Hoy llegué a casa del trabajo de muy mal humor. Algo raro porque en general me gusta mi trabajo, pero tenía unos temas que no se me ocurría como resolver y que me habían afectado negativamente. Pero al llegar, mi casa, estaba llena de familia, mis tres hijos menores, Nina, mis padres…todos aquí. Y empezaron las historias emocionantes y divertidas. Mi madre contó cuentos sobre sus padres y sus abuelos, que emigraron de Europa muertos de hambre y que en pocos años en Argentina lograron mucho éxito, los de los vinos Flichman por ejemplo, o mi abuela Ora con su galería de arte Galatea. Relatos de la Argentina de hace muchas décadas, la que era agradecida con sus ciudadanos. Luego vino Mia, nuestra hija de 7 con un maravilloso poema que había escrito llamado «La Caja», en el hablaba de que la vida empieza con la sonrisa de un bebé y termina con el chiste repetido de un abuelo. El poema trataba de una caja de la que se podían sacar experiencias vitales. David el de 5 me hizo un dibujo, un retrato en el que yo parecía una mezcla entre Superman y el muñeco de lata del mago de Oz. Ben, el de un año, aprendió a decir Shabbat Shalom o algo que sonaba parecido. Durante Shabbat los niños contaron los momentos más importantes de su semana, yo hablé sobre el hambre en Yemen y la falta de solidaridad de los seres humanos.

◆ ÍTEMS EXTRAÍDOS
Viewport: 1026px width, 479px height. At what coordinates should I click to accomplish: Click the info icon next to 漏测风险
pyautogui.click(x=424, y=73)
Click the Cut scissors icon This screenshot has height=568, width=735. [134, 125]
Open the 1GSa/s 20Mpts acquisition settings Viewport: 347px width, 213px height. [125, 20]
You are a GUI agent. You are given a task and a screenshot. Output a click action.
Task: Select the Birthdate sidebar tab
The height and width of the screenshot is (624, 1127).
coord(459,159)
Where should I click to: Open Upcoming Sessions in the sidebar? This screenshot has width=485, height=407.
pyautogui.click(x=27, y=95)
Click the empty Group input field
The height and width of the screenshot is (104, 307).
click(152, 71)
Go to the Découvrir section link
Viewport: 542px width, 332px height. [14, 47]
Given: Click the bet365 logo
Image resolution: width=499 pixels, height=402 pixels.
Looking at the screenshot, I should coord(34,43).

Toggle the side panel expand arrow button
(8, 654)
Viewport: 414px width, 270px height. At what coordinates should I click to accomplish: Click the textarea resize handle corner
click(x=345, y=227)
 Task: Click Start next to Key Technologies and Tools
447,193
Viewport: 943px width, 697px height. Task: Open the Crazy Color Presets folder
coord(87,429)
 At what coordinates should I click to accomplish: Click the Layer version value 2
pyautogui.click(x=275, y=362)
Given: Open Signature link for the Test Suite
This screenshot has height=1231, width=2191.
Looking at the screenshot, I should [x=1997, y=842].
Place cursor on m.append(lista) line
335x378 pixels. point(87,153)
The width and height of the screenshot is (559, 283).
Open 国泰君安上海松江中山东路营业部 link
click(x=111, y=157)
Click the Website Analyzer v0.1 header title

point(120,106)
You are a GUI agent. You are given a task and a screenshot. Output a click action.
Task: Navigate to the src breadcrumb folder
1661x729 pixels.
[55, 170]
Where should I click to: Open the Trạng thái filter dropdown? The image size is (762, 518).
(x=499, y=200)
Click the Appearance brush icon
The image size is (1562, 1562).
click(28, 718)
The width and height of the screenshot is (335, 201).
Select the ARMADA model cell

◆ PARTES DEL EJERCICIO
• a. En el relato sobre la reunión familiar, ¿qué título tenía el poema que escribió Mia?
• b. Sigue el relato de la reunión familiar durante el Shabbat a partir de su última oración.

◆ RESPUESTAS
• a. «La Caja».

• b.
¿Por qué cuento esto? Por una simple verdad: no hay nada tan malo en el trabajo que una gran familia no pueda solucionar. Ahora todos están dormidos y yo antes de dormirme quería compartir esta historia de esperanza. Quería enviarle un abrazo a todos los que esta noche están angustiados por su trabajo. ¿Mi consejo? Abraza a tu familia, es la mejor medicina.